Photography Asked by user40 on March 21, 2021
I am working on my own “everyday face” project – taking pictures of myself to combine them in a sequence afterwards.
I’m wondering what is the easiest and fastest way to align all pictures so my eyes would be in the exactly the same position for all of the pictures.
Parameters like the distance from my face to the camera and position of head in all pictures are very similar, but change a little bit from picture to picture.
What is the fastest way to align the pictures based on the position of the eyes?
How many pictures? If it is only a few, the easiest is to use Photoshop, two rulers, and onion skin (make two layer, one photo is not transparent, the one above is semi-transparent), and move the pictures with mouse or fine-tune with arrow keys.
If you get into it, a few hundred pictures goes pretty fast.
Do not use onion skin by itself, use rulers as well, otherwise you will tend to drift a bit away with the center of the eyes.
Also, if the distance between the eyes is not completely constant, you will have to use Free Transform anyway....
Answered by TFuto on March 21, 2021
I don't know if it's the easiest but this works pretty well for my needs:
$ align_image_stack -a aligned -C *.jpg
'align_image_stack' utility is part of hugin, and under Debian/Ubuntu (and other derivatives probably) you acquire it by installing 'hugin-tools' package. In the command above:
Answered by Maciej Hrynczyszyn on March 21, 2021
The easiest way is probably to just use Hugin.
The command line tool that's actually doing all the work below the Hugin GUI is align_image_stack, and if you install Hugin, you should just be able to type it on the command line directly, but the Hugin GUI is probably easier to use.

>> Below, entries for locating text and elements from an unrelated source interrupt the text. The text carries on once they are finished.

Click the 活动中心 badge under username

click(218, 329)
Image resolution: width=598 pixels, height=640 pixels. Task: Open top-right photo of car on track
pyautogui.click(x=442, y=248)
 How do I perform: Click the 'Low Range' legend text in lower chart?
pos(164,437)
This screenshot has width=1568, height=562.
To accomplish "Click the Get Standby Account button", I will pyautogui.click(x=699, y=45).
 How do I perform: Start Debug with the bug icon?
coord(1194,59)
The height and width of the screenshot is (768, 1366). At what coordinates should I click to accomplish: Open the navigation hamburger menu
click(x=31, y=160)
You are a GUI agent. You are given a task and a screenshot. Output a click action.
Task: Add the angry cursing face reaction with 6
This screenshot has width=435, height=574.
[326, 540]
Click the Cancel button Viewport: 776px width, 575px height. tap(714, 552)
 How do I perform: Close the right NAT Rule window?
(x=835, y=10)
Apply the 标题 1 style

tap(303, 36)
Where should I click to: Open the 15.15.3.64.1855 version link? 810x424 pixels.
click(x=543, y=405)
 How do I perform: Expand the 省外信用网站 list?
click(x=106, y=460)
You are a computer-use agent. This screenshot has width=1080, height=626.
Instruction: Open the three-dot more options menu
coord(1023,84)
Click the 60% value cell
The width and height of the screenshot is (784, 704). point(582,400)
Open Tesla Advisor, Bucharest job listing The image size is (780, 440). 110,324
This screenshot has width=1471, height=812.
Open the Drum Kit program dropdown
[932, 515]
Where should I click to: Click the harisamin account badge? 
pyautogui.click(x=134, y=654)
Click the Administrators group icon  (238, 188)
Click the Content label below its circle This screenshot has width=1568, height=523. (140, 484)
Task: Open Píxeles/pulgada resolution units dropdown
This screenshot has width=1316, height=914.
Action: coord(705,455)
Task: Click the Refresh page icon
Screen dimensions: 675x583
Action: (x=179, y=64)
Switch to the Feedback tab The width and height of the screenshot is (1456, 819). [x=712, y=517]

From the hugin web pages (should work with the current 2013 version of Hugin):
Aligning with hugin
Start up a new hugin project for each series and load the images. Set the Field of View, lens parameters and projection type, i.e., if your lens is a fisheye, set this for both the input and output projection.
Create control points via the Photos tab. Align_image_stack is specialized for this task. But also Panomatic or Cpfind work for this use case.
Select "Positions (y,p,r)" and "Optimise now!" in the Photos tab.
If necessary, fine tune the control points in the Control Points tab and optimise again.
In the fast panorama preview, the images will be on top of each other. Select "Move/Drag" and "Fit", then select "Crop" and "HDR Autocrop".
In the Stitcher tab, select "Calculate Optimal Size", then deselect the default panorama outputs and select "No exposure correction, low dynamic range" in the "Remapped images" section. Select "Stitch!".
You will probably want to manually set the control points for your eyes, and possibly erase all the other points, since you don't care about any other details matching.
Answered by inkista on March 21, 2021
There is special software for face detection available which may help to align head shots. While I don't know of an out-of-the-box solution, you could start e.g. with the face detection software from https://www.thregr.org/~wavexx/software/facedetect/. It can output position and size of detected faces and you can use it in a script. It could work as long as you don't need rotation. Probably, the software can be adapted to even tell the eyes' positions, which could be used for determination of required rotation, but there may be other options as well. Maybe connect with the author of the software if you need such additional figures.